Mosquito species were molecularly identified as previously described [28, 29]. Briefly, members of Cx. pipiens were distinguished based on polymorphisms in the intron region of the acetylcholinesterase-2 gene (ace-2) and use of species-specific primers; samples that were identified as Cx. pipiens were further analysed to biotype (relying on polymorphisms in the 5ʹ flanking region of the microsatellite locus CQ11 [30]. Aedes albopictus identification was confirmed using the internal transcribed spacer two gene (ITS2) as described in [31]. Anopheles mosquitoes were molecularly differentiated by partial amplification of the ITS2 and mitochondrial cytochrome c oxidase I gene (COI) [32, 33]. Sand fly species discrimination was performed based on the COI genomic fragment, as previously described [29, 34].

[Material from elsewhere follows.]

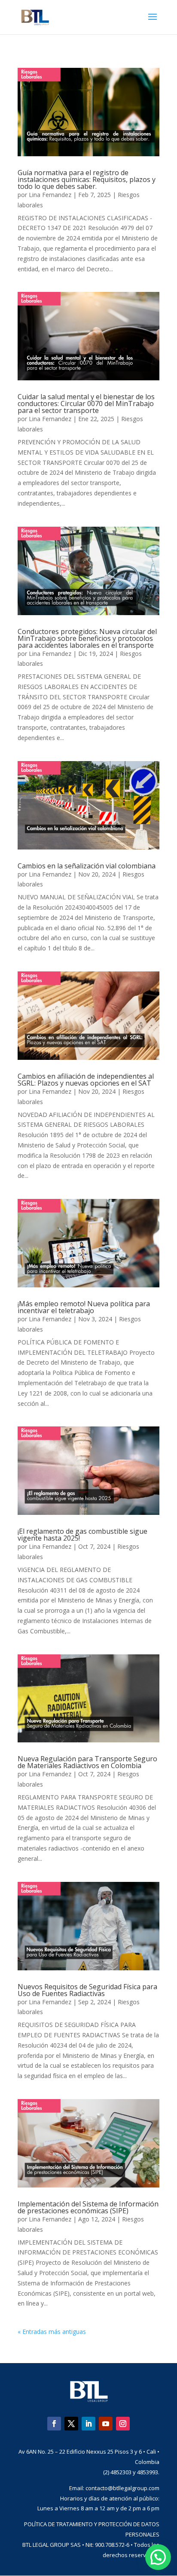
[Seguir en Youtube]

Monitoring of molecular mechanisms of insecticide resistance

Using the outer primers and PCR conditions provided in [18], each Culex mosquito was genotyped for the presence of the kdr mutations L1014F/C/S in the vgsc gene. Anopheles specimens were also genotyped for the kdr mutations L1014F/C/S following the protocol described in [35]. Anopheles and Culex mosquitoes were tested for insensitive acetylcholinesterase (ace-1) mutations using the PCR-RFLP method as described in [20]. Monitoring of the kdr mutations V1016G (vgsc domain II) and I1532T and F1534C/L/S (vgsc domain III) in Ae. albopictus was performed using PCR amplification and sequencing of the relevant domain areas enclosing the mutation sites, as detailed in [36]. The presence of carboxylesterases 3 (CCEae3a) and 6 (CCEae6a) gene amplification events in Ae. albopictus were assayed as detailed in [24]. Aedes albopictus and Cx. pipiens specimens were also screened for the presence of the mutations I1043L/M/F in the chs-1 gene, as described in [24] and [21], respectively.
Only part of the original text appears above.